Le ministre français des Finances Michel Sapin (g) et son homologue allemand Wolfgang Schauble à une réunion de l'Eurogroupe le 19 juin 2014 au siège de l'Uion européenne au Luxembourg
Le ministre français des Finances Michel Sapin (g) et son homologue allemand Wolfgang Schauble à une réunion de l'Eurogroupe le 19 juin 2014 au siège de l'Uion européenne au Luxembourg - Georges Gobet AFP

La boutade ne fera probablement pas rire l'aile gauche du Parti socialiste. Dans une intervention aux Rencontres économiques d'Aix-en-Provence, le ministre des Finances a lâché: «Notre amie, c'est la finance: la bonne finance», en écho à la fameuse phrase prononcée par François Hollande au Bourget: «Mon véritable adversaire, c'est le monde de la finance».

«Nous avons à répondre à une très belle question: "y a-t-il une finance heureuse, au service d'investissements heureux?" Je l'exprimerai autrement et vous verrez ma part de provocation. Notre amie c'est la finance: la bonne finance», a-t-il lancé, déclenchant des rires dans la salle.

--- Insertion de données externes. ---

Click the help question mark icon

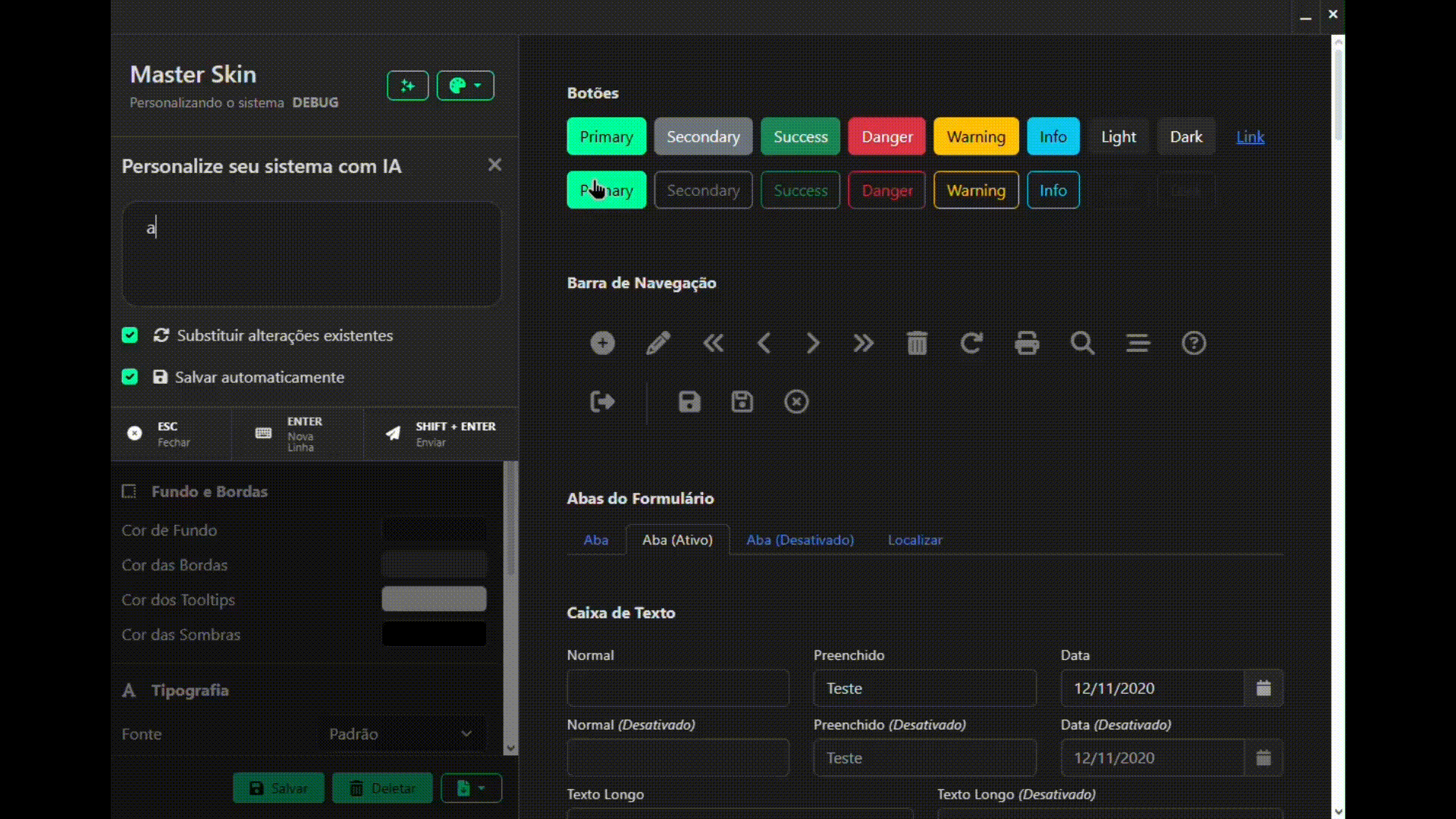click(x=1194, y=343)
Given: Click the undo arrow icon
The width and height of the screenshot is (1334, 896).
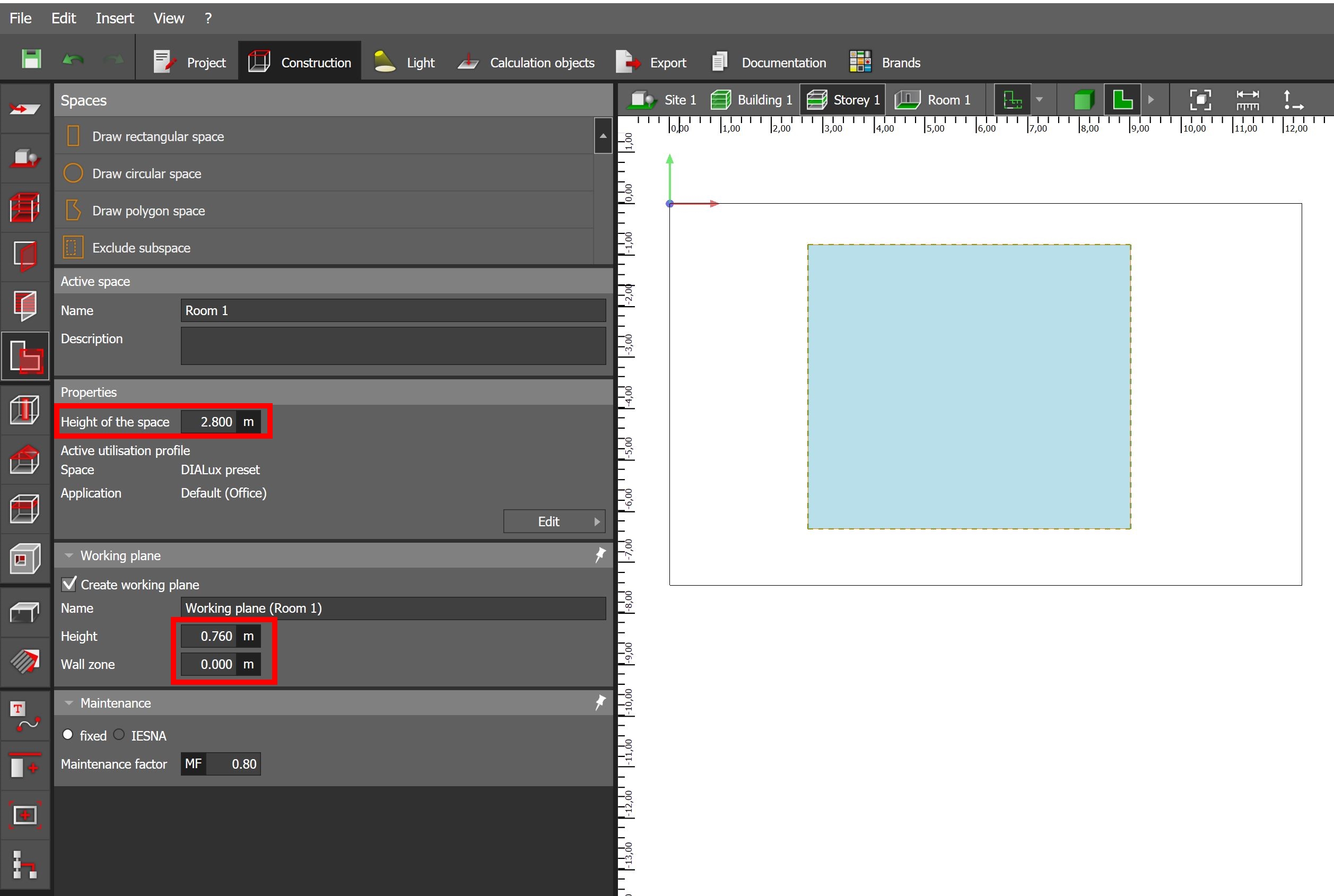Looking at the screenshot, I should [73, 59].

«Y a-t-il encore de la régulation à mettre en oeuvre, de la lutte contre un certain nombre d'éléments d'instabilité pour, au fond, éviter la part considérable de la mauvaise finance, notre ennemie, qui a été à l'origine en grande partie de la crise de 2008-2009?» a-t-il demandé.

«La mauvaise dépense publique est notre ennemie»

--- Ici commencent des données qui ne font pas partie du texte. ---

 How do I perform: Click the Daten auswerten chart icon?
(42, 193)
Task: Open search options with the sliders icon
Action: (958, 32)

«De ce point de vue là, le chemin parcouru est considérable, il en reste encore à parcourir», a répondu le ministre. «Nous avons besoin encore de régulation financière. Pour tout ce qui est bancaire on a bien avancé, pour tout ce qui est extra-bancaire il y a encore du chemin à faire», a-t-il ajouté.

«La dépense publique n'est pas notre ennemie, mais la mauvaise dépense publique est notre ennemie», a par ailleurs affirmé le ministre.

«Nous devons lutter contre un certain nombre de dépenses de fonctionnement avec des réformes les plus profondes possibles pour pouvoir consacrer le plus possible aux bons investissements publics», a-t-il ajouté.